Constitutionally, every civil servant is said to be entitled to an annual vacation, strictly after one year in office. Observers say that it is capable to make people raise eyebrows, when a president who has promised to lead by example decides to vacation, two or three months into turning one year in office. Buhari won election in March 2015, and he was officially sworn into office in May 2015, when his term officially started.
Many Nigerians think there is a cause to question Buhari's decision to go on vacation, so soon after assuming office and they express suspicion that the vacation may have to be health related. But the president's die-hard supporters think that Buhari has worked hard enough and that he deserves to take a rest. Some respondents to the news report actually said in their writing that Buhari has worked so hard, much more than the leaders of the United States, United Kingdom and Russia, and that he deserves to go on vacation.

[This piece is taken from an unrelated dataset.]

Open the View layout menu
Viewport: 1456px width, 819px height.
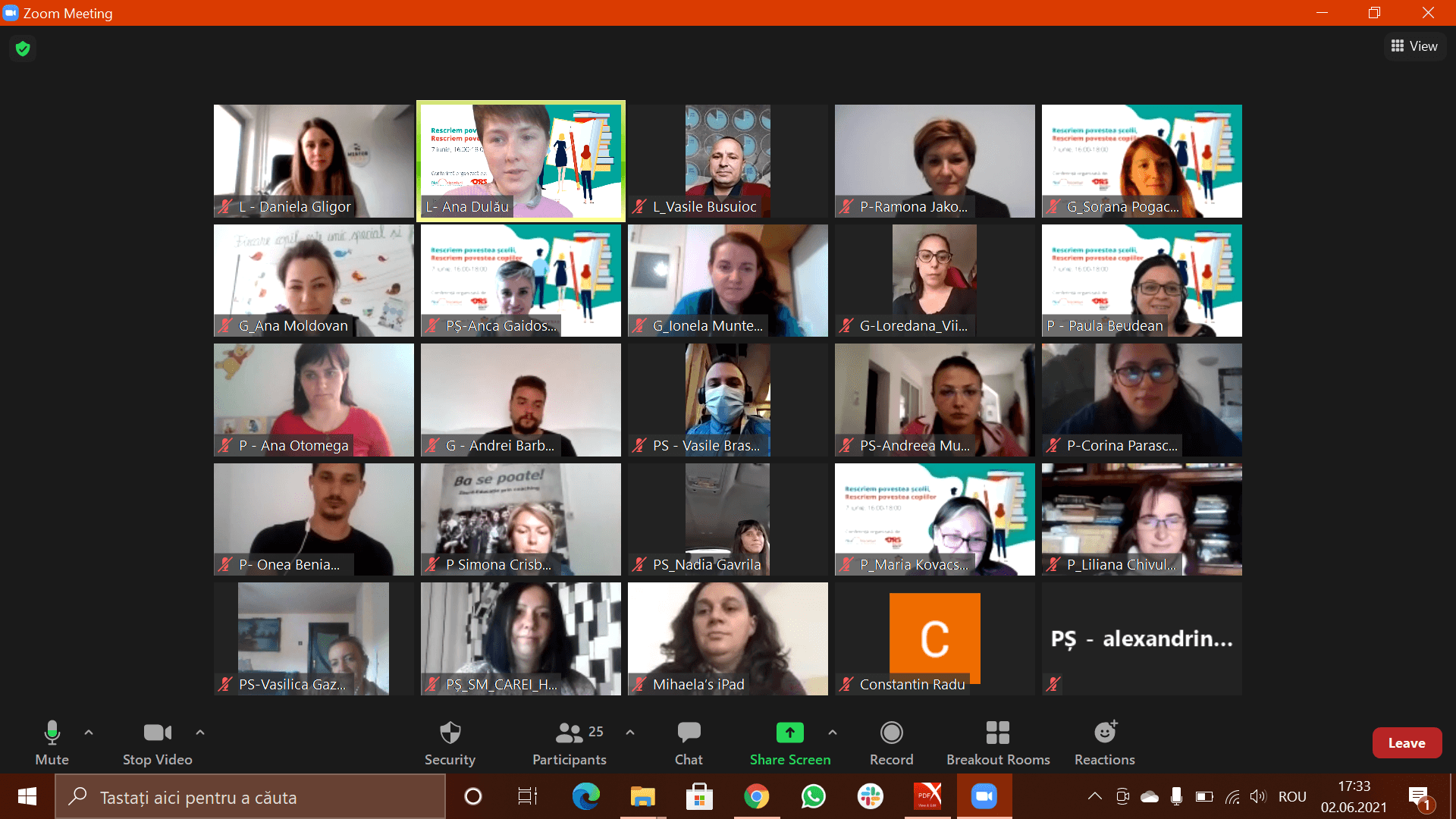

But Buhari's critics disagree with his supporters. They said that the president is yet to fulfill any of his 222 campaign promises. Therefore, they said that he does not need to leave the enormous work to go on vacation. Some of the critics actually asked why has Buhari's vacation location not been disclosed, comparing the Nigerian case to what they say is obtainable in the U.S, where they say the public always knows the location of the president's vacation.

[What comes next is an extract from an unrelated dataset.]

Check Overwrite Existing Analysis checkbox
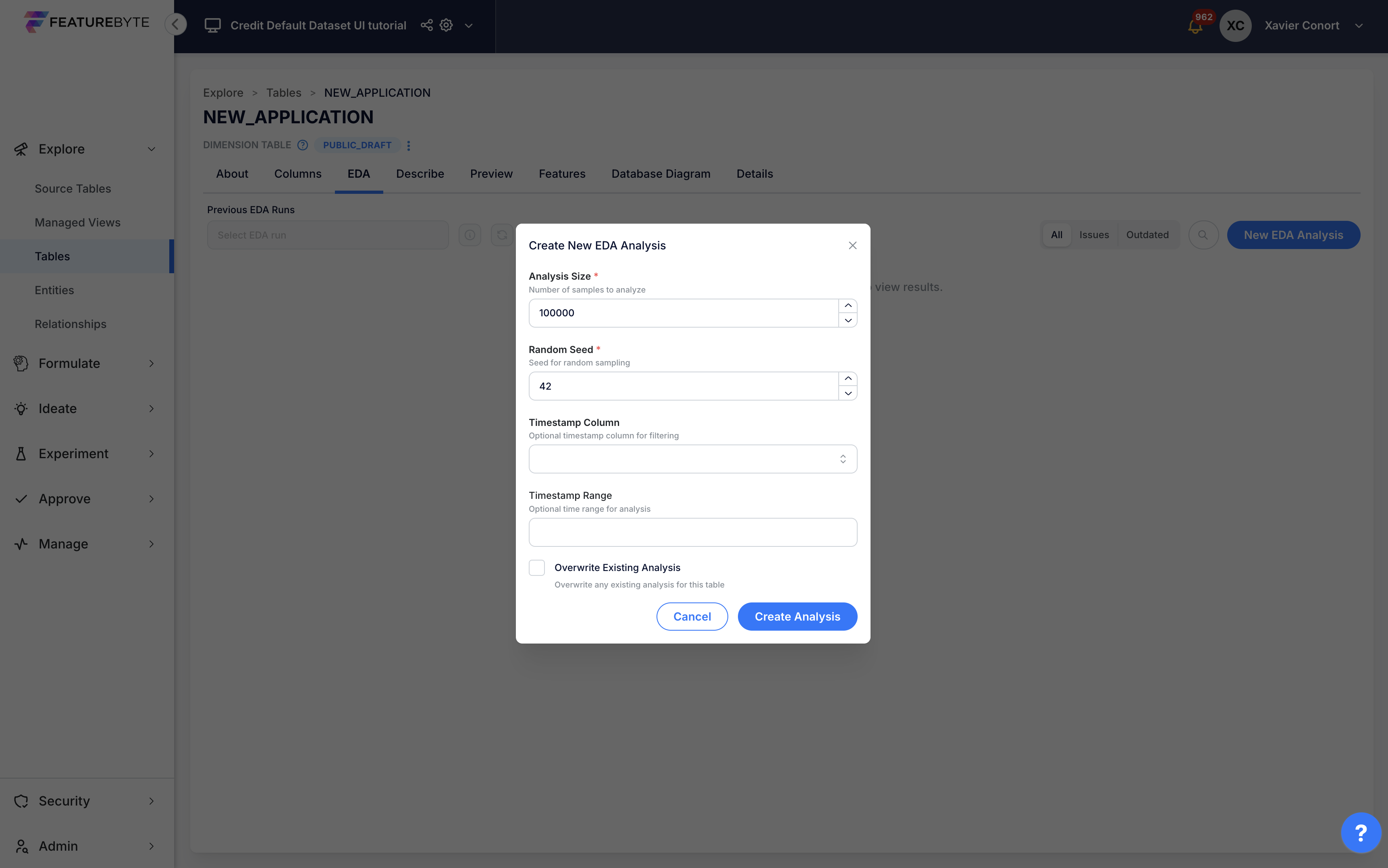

Some other respondents said that they have heard from reliable sources that Buhari has traveled to Britain for medical reasons and they lament a situation of a country being ruled by medically unfit leader. Presdent Buhari supporters were quick to remind the president's critics of the story of a woman, whom they said was fond of raising issues with Buhari's health and made suggestions of death tagging it to the president's age and health, but who had died, and they warned others like her to desist from raising issues with the president's health.
Others have President Buhari for allowing his second in command to act as preisdent with with a reference to how President Musa Yar'Dua traveled abroad for medical check-up and created a vacuum on his death, because the then Vice President Goodluck Jonathan was not given the chance to act as president in the absence of Yar'Dua.
By Saturday, most of the information missing in Friday's report about Buhari's vacation location surfaced, confirming that he was already in the U.K, and that he said he would use the opportunity of his vacation to see his doctors. He said further that he has got the doctors in London since 1984, during his time as a petroleum minister.